Annalisa Hultberg, Extension Educator, food safety
If your farm needs to comply with the FSMA Produce Safety Rule, or you are curious about the new standards that were released by the FDA in relation to pre-harvest agricultural water, be sure to attend the webinar tomorrow 2/28 online to discuss these new rules and standards. We will have a national expert from the Produce Safety Alliance on water quality and fresh produce as the co-presenter.
Title: Updates on FSMA Water Rule: What You Need to Know and What Has Changed
Time: Friday, 2/28/25, via Zoom
Registration link: z.umn.edu/FoodSafetyDeepDives2025
You will be able to register for the other webinars in this series. Webinars are every other Friday through April 11th from 9:00 - 10:15.
More context for the FSMA Produce Safety Rule update
On May 6th, 2024 the U.S. Food and Drug Administration (FDA) published a final rule on agricultural water for pre-harvest water in the FSMA Produce Safety Rule.
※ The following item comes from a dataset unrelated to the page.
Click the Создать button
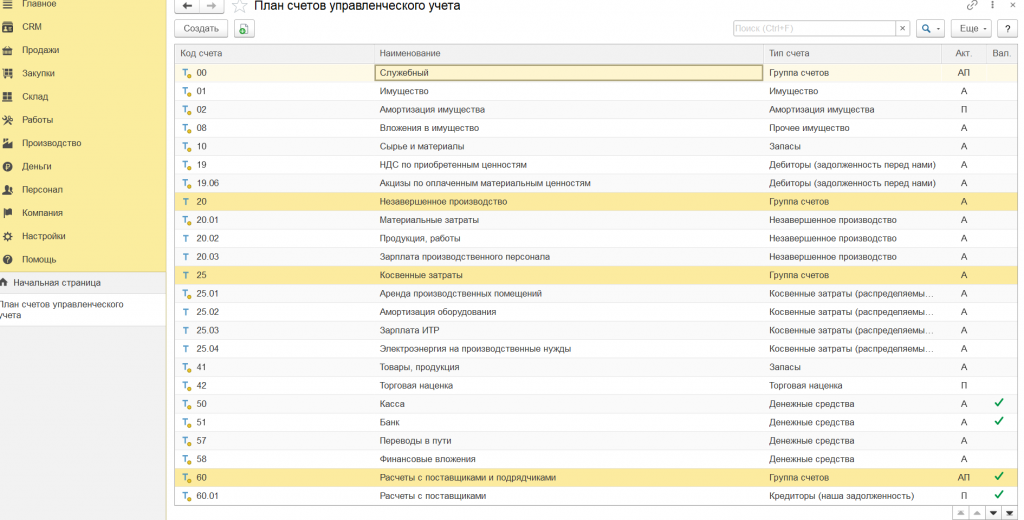coord(201,29)
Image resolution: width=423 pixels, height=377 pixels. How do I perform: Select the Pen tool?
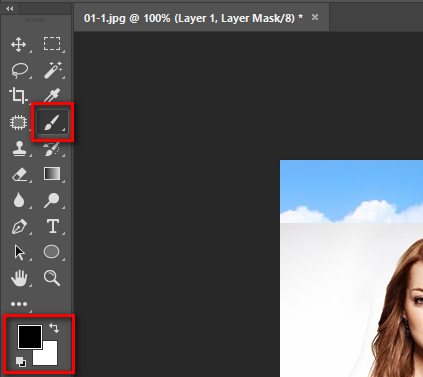[x=19, y=227]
What is different in the revised version of the FSMA Rule on Agricultural Water?
- Definition: Pre-harvest water is water used prior to harvest, generally for irrigation purposes or for crop protection. This is different from the requirements for postharvest water, which were not changed.
- If you recall from the initial FSMA curriculum, growers were required to test their agricultural water for generic E. coli and to create a Microbial Water Quality Profile, or MWQP with those results. This was seen as cumbersome and too technically difficult for some growers. The FDA then updated the requirements in May, 2024.
- The revised rule requires growers to conduct a Agricultural Water Assessment (AgWA) instead of relying on testing the water. FDA provided a summary of the AgWA here.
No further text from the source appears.